'Can't move her, sir, the turret's jammed,' the Gunlayer yelled. He sprang up through the sighting-hood—something red and slippery was dripping down through the holes in the top of the turret—and I followed him. Mr. Bigge wasn't there, but the top was covered with the twisted rails and smoking burning planks of the projecting end of the bridge—I knew it was the bridge because the stump of the semaphore was still fixed to a rail.

I didn't really realise anything or know quite what I was doing. I burnt my hands trying to pull the wreckage away, but we couldn't move it, and I had to keep my eyes down so as not to see the big ship firing—I couldn't have stayed there if I had. I knew that Mr. Bigge must have been killed, and that I was now in charge.

Then that awful thunder-clap sounded again, there was a terrific crash behind us, a huge mass of iron crashed down on the deck, and one of the men said quite calmly, 'The foremost funnel's gone, sir,' but I dare not look—I was too terrified.

We couldn't move that wreckage off the fore bridge, so I ordered the men inside the turret, and then tried to ring up the conning-tower, but couldn't make the telephone work. I tried the telephone to the transmitting station, the room below the water-line, at the foot of the foremast, which passed all messages to us from the fire-control position, on the mast above it, and I heard the Fleet Paymaster's voice at the other end. 'Please tell the Captain——' I'd just got as far as that when the ship shook and trembled again, and we could feel something crashing and bursting inside her.

I tried the telephone once more, but it wouldn't work at all. I knew that I ought to tell the Captain and ask what should be done, so I bit my lips and crept out of the turret, down the rails at the back, and jumped down on deck, but it was all covered with burning bits of wood and twisted and torn, almost red-hot, iron plates. Smoke and steam was pouring up from where the foremost funnel had been, and flames from the boiler furnaces were licking the grey paint off, but the rest of our guns, on the starboard side, were still firing very fast.

THE EFFECT OF THE SHELL

I kept my eyes down and dashed through the smoke to try and get under the fo'c'stle and nearly fell through a hole in the deck. The gangway was blocked up with wreckage. Several bodies lay underneath it, and I saw one arm sticking out, a signalman's badge on the sleeve. I ran back and had to crawl under the fallen funnel, through a gap where it had crumpled up, wondering when that next thunder-clap would come and kill me. I crawled under it, noticed that the 7.5 turret next to ours seemed out of place and the deck very uneven, saw the Shadow's face in the sighting-hood of the second 7.5 turret just as his gun fired, and darted between the funnel casings to the port side. I had to go quickly because the paint was burning on the iron plates on each side of me. That thunder-clap seemed to be awfully long in coming, and I thought that perhaps, after all, we'd beaten the huge ship and scrambled for'ard, over more smoking wreckage, towards the fo'c'stle, 'Blotchy' Smith looking out from the port for'ard 9.2 turret, very white in the face, and yelling to know how things were going.
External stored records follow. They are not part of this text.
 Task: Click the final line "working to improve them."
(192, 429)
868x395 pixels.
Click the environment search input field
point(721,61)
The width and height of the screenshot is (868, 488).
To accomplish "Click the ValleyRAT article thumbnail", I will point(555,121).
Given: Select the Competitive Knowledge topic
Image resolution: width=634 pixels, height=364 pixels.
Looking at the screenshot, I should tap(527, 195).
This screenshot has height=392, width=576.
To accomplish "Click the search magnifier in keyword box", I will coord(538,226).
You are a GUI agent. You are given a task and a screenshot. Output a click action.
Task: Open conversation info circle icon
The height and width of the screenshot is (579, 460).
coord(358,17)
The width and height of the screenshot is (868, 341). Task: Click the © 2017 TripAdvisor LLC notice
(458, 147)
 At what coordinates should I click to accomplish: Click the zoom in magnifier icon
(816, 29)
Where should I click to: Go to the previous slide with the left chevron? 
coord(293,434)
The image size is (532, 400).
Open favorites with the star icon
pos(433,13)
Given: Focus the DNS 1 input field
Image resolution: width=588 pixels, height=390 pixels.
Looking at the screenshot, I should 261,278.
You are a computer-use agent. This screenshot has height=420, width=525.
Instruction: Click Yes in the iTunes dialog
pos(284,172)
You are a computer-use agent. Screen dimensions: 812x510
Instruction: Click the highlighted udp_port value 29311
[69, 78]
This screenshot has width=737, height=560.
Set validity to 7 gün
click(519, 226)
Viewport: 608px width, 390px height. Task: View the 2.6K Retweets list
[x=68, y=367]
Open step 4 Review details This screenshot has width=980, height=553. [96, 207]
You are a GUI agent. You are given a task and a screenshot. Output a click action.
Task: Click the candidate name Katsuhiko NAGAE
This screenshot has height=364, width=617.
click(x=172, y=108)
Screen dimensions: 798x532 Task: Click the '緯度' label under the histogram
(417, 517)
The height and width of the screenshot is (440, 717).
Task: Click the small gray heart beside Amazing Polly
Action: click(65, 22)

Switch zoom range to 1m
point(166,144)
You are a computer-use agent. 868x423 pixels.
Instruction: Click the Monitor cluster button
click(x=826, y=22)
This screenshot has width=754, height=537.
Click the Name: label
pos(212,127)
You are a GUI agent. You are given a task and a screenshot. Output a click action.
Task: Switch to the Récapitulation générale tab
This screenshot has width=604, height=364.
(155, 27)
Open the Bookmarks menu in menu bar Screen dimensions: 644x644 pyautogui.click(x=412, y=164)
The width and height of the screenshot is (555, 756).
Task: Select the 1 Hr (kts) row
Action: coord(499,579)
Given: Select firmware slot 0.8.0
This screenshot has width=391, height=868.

I couldn't stop to speak to him because of the smoke pouring up from the foremost funnel hatchway, and I just put my sleeve in front of my eyes and my mouth and darted through it, under the fo'c'stle. Even then I couldn't get to the conning-tower, where the Captain was, because the whole of the shelter deck was crumpled up like paper, but the port door leading on to the fo'c'stle had been blown off, and just as I looked through it, the for'ard 9.2 fo'c'stle gun fired. I heard Billums shout, 'Hit!' and there he was still perched on top of the turret, his head bare, and his yellow hair showing.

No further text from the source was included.